Enlevée pendant la campagne présidentielle de 2002 en Colombie, Ingrid Betancourt va-t-elle reprendre sa carrière là où elle l'avait laissée? Certains la voient déjà succéder à Alvaro Uribe en 2010 mais l'ex-otage des FARC tempère leurs ardeurs, sans pour autant cacher qu'elle reste avant tout une forte femme politique.

«Est-ce que j'aspire toujours à servir la Colombie comme présidente? (...) Dieu seul le sait. Pour l'instant, je veux juste me sentir comme un soldat colombien de plus qui sert son pays», a déclaré l'ancienne sénatrice verte, émergeant mercredi soir de six ans de captivité aux mains des Forces armées révolutionnaires de Colombie.

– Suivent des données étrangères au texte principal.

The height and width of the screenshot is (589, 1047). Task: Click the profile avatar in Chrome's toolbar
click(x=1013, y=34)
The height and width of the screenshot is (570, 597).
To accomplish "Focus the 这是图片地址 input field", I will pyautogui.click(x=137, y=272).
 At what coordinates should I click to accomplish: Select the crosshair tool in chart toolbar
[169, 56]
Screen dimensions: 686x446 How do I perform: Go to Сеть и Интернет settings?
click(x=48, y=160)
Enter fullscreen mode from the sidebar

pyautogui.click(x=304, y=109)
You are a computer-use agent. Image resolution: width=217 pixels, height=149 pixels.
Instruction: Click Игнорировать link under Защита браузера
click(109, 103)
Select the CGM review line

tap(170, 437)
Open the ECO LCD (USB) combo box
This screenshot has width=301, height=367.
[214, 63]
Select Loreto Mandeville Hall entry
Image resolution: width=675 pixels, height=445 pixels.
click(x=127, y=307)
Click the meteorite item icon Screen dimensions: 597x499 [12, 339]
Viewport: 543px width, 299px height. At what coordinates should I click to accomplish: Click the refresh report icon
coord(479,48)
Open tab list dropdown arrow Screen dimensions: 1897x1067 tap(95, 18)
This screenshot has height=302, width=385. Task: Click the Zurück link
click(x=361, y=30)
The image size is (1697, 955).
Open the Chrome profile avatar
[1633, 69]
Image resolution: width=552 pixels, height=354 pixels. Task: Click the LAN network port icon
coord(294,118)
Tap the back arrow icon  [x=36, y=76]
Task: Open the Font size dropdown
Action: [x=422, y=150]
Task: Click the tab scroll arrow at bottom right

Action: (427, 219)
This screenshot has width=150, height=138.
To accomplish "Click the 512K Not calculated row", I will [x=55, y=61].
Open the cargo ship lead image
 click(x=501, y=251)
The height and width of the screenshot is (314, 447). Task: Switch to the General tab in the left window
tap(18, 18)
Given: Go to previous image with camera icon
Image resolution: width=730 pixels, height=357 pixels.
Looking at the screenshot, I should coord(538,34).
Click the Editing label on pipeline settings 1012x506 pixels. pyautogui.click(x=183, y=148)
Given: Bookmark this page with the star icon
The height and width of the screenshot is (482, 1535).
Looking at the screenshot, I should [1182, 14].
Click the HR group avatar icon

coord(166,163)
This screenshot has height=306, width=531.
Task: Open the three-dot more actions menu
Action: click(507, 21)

À son élection au Parlement en 1998, Ingrid Betancourt était considérée comme la sénatrice la plus populaire du pays. Et sa cote a grimpé de 24% d'opinions positives en décembre 2001 à 71% en mars dernier, selon des sondages Gallup qui la placent juste derrière Alvaro Uribe. Auréolé de ses succès contre la guérilla d'inspiration marxiste, l'actuel président cavale au-dessus des 70%, affichant un impressionnant 82% en avril... Et c'était avant la libération des 15 otages.

La Constitution empêche M. Uribe de briguer un troisième mandat en 2010, mais ses partisans le poussent à amender le texte, sachant que sa coalition conservatrice jouit d'une popularité sans égal. Son ministre de la Défense Juan Manuel Santos, qui partage les lauriers de l'opération de mercredi contre les FARC, et un ancien ministre de la Défense, Rafael Pardo, se sont déjà placés sur les rangs.

Depuis qu'Alvaro Uribe a quitté les libéraux de gauche et s'est présenté sous l'étiquette d'indépendant en 2002, le traditionnel clivage gauche-droite est largement dépassé en Colombie. Ancien allié d'Ingrid Betancourt à gauche, Juan Manuel Santos a finalement rejoint la coalition Uribe, tandis qu'en 1998 la Franco-colombienne a formé le parti Vert Oxygène pour entrer au Sénat.

Elle demandait alors un référendum contre la corruption, thème qui reste d'actualité: 10% des 268 élus du Parlement se trouvent derrière les barreaux et 10% font l'objet d'une enquête sur leurs liens avec les milices d'extrême droite. La majorité sont des alliés du président Uribe, lui-même soupçonné de corruption.

Mais si en 2002 Ingrid Betancourt fustigeait la politique de répression militaire d'Alvaro Uribe contre les FARC, prônant pour sa part la négociation, elle qualifie aujourd'hui la réélection du président en 2006 de «très bonne chose pour la Colombie» et a salué la mobilisation de l'armée contre les FARC. À sa descente de l'hélicoptère dans lequel elle venait d'apprendre sa libération, elle portait un gilet et un bob militaires.

Et le général Freddy Padilla qui commandait l'opération a rendu hommage à «son impressionnante lucidité mentale», lui exprimant son «respect». Nombre de Colombiens ont sans doute été surpris de voir l'ex-otage louer une opération «parfaite» et promettre de partager avec l'armée toute sa connaissance des rebelles, un savoir qui, a-t-elle plaisanté, pourrait lui valoir un «doctorat en FARC».

«Avec de tels gestes, elle a mis les soldats dans sa poche», estime Eduardo Chavez, qui fut l'un de ses conseillers de campagne en 2002. À l'en croire, l'ex-candidate n'agit jamais sans mesurer les conséquences politiques: «Il est clair que sa campagne présidentielle continue, avec ou sans Uribe.» «Ce qu'elle fait est très clair», poursuit-il, «elle a eu six ans pour réfléchir à ce qu'elle dirait le jour venu».

Au lendemain de sa libération, Ingrid Betancourt a dit vouloir consulter ses enfants et sa mère sur son avenir professionnel... Avant de se lancer dans un discours aux forts accents politiques sur l'avenir de la Colombie, celui des otages restants et plus largement de tous les otages dans le monde.

«Elle est sortie de l'enfer», souligne Carlos Alonso Lucio, ancien législateur qui a travaillé en étroite collaboration avec cette femme de 46 ans dans les années 1990, pour expliquer ses louanges envers le président et l'armée. «Je ne pense pas qu'elle abandonne (la politique), parce que ce sont les rebelles qui l'en ont éloignée. Elle a tous les droits de poursuivre sa carrière», estime-t-il. Quant à l'analyste politique Rafael Nieto, il suggère une piste inédite: une alliance Uribe-Betancourt.